# [Stored data entries]
________________

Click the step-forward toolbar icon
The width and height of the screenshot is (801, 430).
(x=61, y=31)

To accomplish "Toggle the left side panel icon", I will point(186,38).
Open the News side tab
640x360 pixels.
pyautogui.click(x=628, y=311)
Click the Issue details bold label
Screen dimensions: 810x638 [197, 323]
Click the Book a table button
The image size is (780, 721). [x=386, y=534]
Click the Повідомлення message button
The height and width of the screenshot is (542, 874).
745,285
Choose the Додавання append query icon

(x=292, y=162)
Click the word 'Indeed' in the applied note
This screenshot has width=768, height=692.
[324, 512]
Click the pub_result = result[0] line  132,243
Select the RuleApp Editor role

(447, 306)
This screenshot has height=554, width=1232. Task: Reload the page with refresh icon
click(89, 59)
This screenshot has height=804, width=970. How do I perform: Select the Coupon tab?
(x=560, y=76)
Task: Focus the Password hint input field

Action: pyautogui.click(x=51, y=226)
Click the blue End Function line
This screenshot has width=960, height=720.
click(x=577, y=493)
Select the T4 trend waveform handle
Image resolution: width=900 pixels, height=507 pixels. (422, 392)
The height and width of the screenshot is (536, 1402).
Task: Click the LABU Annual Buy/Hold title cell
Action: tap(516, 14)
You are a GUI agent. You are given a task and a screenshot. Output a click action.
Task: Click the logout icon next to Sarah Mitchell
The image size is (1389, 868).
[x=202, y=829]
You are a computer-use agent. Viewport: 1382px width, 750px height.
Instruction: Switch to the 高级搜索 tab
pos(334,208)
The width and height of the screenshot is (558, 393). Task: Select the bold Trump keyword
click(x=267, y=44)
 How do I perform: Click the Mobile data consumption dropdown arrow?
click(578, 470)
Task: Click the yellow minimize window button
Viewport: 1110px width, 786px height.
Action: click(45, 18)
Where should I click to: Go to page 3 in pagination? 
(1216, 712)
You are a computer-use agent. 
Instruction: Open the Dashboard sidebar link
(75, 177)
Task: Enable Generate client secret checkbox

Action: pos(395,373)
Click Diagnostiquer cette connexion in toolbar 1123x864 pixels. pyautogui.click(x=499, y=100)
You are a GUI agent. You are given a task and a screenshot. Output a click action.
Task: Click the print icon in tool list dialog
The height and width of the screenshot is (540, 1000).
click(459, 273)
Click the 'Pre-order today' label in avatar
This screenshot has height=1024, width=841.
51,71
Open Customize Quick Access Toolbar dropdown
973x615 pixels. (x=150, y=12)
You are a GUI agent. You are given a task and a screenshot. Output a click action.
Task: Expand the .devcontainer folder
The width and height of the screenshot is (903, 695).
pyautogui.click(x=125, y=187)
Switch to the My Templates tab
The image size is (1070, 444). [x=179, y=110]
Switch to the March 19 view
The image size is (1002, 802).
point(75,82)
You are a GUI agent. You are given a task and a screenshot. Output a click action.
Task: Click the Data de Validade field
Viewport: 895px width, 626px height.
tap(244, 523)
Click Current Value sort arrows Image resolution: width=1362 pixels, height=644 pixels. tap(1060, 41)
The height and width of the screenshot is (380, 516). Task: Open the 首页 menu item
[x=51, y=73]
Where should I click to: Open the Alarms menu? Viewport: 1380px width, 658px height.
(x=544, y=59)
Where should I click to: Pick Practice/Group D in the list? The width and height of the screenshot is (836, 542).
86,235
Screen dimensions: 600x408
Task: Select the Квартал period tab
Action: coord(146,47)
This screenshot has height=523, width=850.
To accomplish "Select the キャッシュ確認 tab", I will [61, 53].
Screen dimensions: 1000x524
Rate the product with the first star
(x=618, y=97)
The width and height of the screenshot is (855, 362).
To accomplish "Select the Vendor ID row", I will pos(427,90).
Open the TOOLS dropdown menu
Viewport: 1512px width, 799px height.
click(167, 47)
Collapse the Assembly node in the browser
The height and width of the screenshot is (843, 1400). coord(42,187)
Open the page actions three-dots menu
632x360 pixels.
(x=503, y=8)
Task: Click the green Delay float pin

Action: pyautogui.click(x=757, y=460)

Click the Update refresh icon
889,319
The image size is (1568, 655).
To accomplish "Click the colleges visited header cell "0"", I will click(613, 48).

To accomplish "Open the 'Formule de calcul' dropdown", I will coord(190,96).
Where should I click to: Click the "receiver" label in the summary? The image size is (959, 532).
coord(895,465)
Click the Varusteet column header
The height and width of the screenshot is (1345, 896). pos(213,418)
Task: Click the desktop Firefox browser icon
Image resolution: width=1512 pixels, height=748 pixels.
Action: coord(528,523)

________________

The records shown above are to be retyped exactly, with none omitted.

# [EXERCISE OUTPUT]
Click the step-forward toolbar icon
The width and height of the screenshot is (801, 430).
(x=61, y=31)

To accomplish "Toggle the left side panel icon", I will point(186,38).
Open the News side tab
640x360 pixels.
pyautogui.click(x=628, y=311)
Click the Issue details bold label
Screen dimensions: 810x638 [197, 323]
Click the Book a table button
The image size is (780, 721). [x=386, y=534]
Click the Повідомлення message button
The height and width of the screenshot is (542, 874).
745,285
Choose the Додавання append query icon

(x=292, y=162)
Click the word 'Indeed' in the applied note
This screenshot has width=768, height=692.
[324, 512]
Click the pub_result = result[0] line  132,243
Select the RuleApp Editor role

(447, 306)
This screenshot has height=554, width=1232. Task: Reload the page with refresh icon
click(89, 59)
This screenshot has height=804, width=970. How do I perform: Select the Coupon tab?
(x=560, y=76)
Task: Focus the Password hint input field

Action: pyautogui.click(x=51, y=226)
Click the blue End Function line
This screenshot has width=960, height=720.
click(x=577, y=493)
Select the T4 trend waveform handle
Image resolution: width=900 pixels, height=507 pixels. (422, 392)
The height and width of the screenshot is (536, 1402).
Task: Click the LABU Annual Buy/Hold title cell
Action: tap(516, 14)
You are a GUI agent. You are given a task and a screenshot. Output a click action.
Task: Click the logout icon next to Sarah Mitchell
The image size is (1389, 868).
[x=202, y=829]
You are a computer-use agent. Viewport: 1382px width, 750px height.
Instruction: Switch to the 高级搜索 tab
pos(334,208)
The width and height of the screenshot is (558, 393). Task: Select the bold Trump keyword
click(x=267, y=44)
 How do I perform: Click the Mobile data consumption dropdown arrow?
click(578, 470)
Task: Click the yellow minimize window button
Viewport: 1110px width, 786px height.
Action: click(45, 18)
Where should I click to: Go to page 3 in pagination? 
(1216, 712)
You are a computer-use agent. 
Instruction: Open the Dashboard sidebar link
(75, 177)
Task: Enable Generate client secret checkbox

Action: pos(395,373)
Click Diagnostiquer cette connexion in toolbar 1123x864 pixels. pyautogui.click(x=499, y=100)
You are a GUI agent. You are given a task and a screenshot. Output a click action.
Task: Click the print icon in tool list dialog
The height and width of the screenshot is (540, 1000).
click(459, 273)
Click the 'Pre-order today' label in avatar
This screenshot has height=1024, width=841.
51,71
Open Customize Quick Access Toolbar dropdown
973x615 pixels. (x=150, y=12)
You are a GUI agent. You are given a task and a screenshot. Output a click action.
Task: Expand the .devcontainer folder
The width and height of the screenshot is (903, 695).
pyautogui.click(x=125, y=187)
Switch to the My Templates tab
The image size is (1070, 444). [x=179, y=110]
Switch to the March 19 view
The image size is (1002, 802).
point(75,82)
You are a GUI agent. You are given a task and a screenshot. Output a click action.
Task: Click the Data de Validade field
Viewport: 895px width, 626px height.
tap(244, 523)
Click Current Value sort arrows Image resolution: width=1362 pixels, height=644 pixels. tap(1060, 41)
The height and width of the screenshot is (380, 516). Task: Open the 首页 menu item
[x=51, y=73]
Where should I click to: Open the Alarms menu? Viewport: 1380px width, 658px height.
(x=544, y=59)
Where should I click to: Pick Practice/Group D in the list? The width and height of the screenshot is (836, 542).
86,235
Screen dimensions: 600x408
Task: Select the Квартал period tab
Action: coord(146,47)
This screenshot has height=523, width=850.
To accomplish "Select the キャッシュ確認 tab", I will [61, 53].
Screen dimensions: 1000x524
Rate the product with the first star
(x=618, y=97)
The width and height of the screenshot is (855, 362).
To accomplish "Select the Vendor ID row", I will pos(427,90).
Open the TOOLS dropdown menu
Viewport: 1512px width, 799px height.
click(167, 47)
Collapse the Assembly node in the browser
The height and width of the screenshot is (843, 1400). coord(42,187)
Open the page actions three-dots menu
632x360 pixels.
(x=503, y=8)
Task: Click the green Delay float pin

Action: pyautogui.click(x=757, y=460)

Click the Update refresh icon
889,319
The image size is (1568, 655).
To accomplish "Click the colleges visited header cell "0"", I will click(613, 48).

To accomplish "Open the 'Formule de calcul' dropdown", I will coord(190,96).
Where should I click to: Click the "receiver" label in the summary? The image size is (959, 532).
coord(895,465)
Click the Varusteet column header
The height and width of the screenshot is (1345, 896). pos(213,418)
Task: Click the desktop Firefox browser icon
Image resolution: width=1512 pixels, height=748 pixels.
Action: coord(528,523)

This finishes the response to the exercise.